**ASSIGNMENT**
Go through the entries below and print each one exactly.

**RECORDS SHOWN**
Content starts

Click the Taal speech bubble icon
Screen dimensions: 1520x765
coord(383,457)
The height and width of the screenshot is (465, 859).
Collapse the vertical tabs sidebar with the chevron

Content ends

**ANSWER TO THIS PROBLEM**
Click the Taal speech bubble icon
Screen dimensions: 1520x765
coord(383,457)
The height and width of the screenshot is (465, 859).
Collapse the vertical tabs sidebar with the chevron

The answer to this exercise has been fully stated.